◆ **Problem**: Nothing should be output except the lines from the top of the material below through the line that contains "Given: Tap the Android home circle button", each exactly as written.
╔══
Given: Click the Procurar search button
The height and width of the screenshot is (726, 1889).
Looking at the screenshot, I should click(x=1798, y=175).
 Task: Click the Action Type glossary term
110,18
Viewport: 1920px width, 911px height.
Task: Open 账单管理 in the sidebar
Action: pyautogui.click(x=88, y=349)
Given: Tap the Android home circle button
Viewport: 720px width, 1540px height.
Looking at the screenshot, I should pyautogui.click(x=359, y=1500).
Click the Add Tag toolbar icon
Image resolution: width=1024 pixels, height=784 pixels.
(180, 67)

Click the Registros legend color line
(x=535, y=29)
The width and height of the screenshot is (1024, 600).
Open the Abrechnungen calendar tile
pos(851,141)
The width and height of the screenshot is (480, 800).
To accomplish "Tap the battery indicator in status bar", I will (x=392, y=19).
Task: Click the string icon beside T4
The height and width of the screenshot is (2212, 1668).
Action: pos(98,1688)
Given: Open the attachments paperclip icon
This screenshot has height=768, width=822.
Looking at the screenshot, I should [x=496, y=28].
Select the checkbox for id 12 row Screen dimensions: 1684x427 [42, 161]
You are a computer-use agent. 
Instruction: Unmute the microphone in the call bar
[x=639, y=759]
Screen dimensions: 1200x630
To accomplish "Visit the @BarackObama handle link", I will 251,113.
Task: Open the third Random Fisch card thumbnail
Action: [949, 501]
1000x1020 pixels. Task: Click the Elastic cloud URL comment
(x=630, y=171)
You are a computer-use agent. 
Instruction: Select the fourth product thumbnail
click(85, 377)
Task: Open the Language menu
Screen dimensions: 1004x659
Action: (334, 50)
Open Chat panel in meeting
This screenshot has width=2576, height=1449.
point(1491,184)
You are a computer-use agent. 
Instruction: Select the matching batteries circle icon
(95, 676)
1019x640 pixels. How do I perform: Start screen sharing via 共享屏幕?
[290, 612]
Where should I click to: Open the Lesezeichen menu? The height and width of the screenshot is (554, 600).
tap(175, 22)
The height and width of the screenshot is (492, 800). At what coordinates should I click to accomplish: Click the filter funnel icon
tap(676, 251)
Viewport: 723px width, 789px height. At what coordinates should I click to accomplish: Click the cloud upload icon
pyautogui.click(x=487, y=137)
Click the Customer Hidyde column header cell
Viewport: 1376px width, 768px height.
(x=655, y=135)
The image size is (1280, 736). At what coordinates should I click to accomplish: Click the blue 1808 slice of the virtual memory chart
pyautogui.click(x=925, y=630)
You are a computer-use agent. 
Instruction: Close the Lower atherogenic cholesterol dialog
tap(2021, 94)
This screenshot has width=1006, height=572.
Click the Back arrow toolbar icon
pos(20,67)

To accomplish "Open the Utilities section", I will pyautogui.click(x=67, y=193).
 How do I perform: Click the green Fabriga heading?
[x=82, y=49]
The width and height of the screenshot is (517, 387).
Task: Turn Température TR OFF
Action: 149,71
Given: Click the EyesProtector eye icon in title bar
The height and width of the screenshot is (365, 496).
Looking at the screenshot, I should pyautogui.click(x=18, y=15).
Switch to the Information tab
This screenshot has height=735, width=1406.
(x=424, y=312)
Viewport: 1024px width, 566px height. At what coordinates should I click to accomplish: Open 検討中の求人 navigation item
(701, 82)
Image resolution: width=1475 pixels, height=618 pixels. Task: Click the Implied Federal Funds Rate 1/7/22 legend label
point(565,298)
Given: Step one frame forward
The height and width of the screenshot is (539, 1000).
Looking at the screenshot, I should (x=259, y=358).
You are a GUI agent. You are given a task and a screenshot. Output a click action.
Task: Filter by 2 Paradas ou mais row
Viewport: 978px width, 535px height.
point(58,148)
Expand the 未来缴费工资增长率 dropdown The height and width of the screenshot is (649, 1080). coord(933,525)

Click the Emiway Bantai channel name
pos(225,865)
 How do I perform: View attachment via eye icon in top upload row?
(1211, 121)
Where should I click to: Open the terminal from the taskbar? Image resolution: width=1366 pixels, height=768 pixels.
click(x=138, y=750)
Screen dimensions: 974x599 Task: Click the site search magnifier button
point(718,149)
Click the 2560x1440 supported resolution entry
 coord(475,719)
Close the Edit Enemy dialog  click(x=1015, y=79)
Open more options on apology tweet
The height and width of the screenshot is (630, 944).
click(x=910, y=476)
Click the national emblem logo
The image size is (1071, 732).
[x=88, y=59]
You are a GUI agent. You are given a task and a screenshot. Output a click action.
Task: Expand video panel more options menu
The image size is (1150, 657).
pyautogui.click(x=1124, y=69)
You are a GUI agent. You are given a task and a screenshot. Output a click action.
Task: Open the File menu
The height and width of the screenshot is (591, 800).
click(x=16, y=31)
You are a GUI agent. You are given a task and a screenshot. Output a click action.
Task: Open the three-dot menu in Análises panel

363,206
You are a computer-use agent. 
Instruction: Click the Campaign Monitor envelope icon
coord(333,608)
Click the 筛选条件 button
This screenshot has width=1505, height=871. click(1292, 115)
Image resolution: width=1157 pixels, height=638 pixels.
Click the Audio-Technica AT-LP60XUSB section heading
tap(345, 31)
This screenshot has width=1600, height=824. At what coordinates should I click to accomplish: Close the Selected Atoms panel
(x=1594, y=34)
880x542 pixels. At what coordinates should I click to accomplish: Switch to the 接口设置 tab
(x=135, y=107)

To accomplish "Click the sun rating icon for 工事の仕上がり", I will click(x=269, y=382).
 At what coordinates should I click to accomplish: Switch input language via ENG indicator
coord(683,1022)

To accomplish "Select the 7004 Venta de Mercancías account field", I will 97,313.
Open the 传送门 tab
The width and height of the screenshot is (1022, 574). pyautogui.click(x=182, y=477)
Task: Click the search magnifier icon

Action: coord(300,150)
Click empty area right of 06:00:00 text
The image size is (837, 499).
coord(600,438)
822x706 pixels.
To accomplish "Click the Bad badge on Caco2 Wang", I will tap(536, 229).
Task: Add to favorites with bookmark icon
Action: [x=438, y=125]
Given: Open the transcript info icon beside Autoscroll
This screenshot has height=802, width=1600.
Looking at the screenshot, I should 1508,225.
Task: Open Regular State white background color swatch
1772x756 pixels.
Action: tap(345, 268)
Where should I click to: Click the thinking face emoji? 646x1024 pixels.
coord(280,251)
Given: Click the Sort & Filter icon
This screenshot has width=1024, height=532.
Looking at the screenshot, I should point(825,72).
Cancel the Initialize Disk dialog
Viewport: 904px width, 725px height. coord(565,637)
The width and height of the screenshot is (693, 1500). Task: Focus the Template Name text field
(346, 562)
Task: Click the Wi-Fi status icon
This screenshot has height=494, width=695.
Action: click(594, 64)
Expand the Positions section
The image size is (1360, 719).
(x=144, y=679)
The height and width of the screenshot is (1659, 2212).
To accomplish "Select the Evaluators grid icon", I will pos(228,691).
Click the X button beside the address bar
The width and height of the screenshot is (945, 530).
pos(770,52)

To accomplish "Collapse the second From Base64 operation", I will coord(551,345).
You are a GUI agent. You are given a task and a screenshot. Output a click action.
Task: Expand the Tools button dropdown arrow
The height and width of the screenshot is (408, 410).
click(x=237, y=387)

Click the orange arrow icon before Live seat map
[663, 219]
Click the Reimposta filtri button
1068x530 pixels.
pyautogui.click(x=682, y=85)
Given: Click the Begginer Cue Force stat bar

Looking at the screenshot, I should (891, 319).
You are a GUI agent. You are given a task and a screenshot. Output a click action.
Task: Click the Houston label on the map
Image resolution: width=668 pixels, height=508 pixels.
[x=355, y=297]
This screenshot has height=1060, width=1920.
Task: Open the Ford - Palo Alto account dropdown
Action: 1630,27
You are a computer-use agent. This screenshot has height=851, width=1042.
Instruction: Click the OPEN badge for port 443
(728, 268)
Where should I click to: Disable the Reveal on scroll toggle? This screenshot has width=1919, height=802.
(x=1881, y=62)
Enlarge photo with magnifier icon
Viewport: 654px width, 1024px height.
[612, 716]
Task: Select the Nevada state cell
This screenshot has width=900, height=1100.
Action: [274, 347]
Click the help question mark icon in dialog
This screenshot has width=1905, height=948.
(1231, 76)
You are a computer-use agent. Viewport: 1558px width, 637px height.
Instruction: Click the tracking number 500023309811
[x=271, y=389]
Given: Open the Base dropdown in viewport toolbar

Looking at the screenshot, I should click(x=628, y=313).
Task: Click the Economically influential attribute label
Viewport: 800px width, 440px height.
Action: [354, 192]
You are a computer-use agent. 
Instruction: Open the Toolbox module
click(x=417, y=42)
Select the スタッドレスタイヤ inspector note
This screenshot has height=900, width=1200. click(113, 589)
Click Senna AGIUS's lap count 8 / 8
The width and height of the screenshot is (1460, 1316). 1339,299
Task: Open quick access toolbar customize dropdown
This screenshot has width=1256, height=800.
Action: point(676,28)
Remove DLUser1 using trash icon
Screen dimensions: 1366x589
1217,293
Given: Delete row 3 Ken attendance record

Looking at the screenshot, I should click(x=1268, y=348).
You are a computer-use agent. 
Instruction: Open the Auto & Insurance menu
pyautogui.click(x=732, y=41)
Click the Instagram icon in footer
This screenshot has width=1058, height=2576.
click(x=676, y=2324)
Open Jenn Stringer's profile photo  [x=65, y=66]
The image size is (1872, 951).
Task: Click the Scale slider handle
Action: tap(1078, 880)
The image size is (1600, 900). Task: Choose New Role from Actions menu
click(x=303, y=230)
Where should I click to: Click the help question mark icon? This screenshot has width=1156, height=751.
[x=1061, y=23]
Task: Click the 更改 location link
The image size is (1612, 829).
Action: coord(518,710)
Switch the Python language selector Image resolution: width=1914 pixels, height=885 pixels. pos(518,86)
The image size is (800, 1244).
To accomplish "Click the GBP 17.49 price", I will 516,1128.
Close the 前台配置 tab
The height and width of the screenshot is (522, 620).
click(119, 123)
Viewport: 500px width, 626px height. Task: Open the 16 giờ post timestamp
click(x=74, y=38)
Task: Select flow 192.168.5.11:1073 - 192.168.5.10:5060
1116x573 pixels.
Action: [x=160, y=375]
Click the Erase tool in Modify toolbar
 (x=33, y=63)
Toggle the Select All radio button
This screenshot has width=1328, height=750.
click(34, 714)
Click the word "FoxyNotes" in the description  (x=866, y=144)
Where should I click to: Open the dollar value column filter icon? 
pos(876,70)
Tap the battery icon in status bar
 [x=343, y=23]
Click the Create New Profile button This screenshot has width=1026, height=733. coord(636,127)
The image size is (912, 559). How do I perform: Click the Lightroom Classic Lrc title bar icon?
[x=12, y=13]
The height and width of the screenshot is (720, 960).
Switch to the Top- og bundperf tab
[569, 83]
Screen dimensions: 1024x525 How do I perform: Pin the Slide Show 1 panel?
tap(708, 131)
╚══
◆ **Solution for this task**:
Given: Click the Procurar search button
The height and width of the screenshot is (726, 1889).
Looking at the screenshot, I should click(x=1798, y=175).
 Task: Click the Action Type glossary term
110,18
Viewport: 1920px width, 911px height.
Task: Open 账单管理 in the sidebar
Action: pyautogui.click(x=88, y=349)
Given: Tap the Android home circle button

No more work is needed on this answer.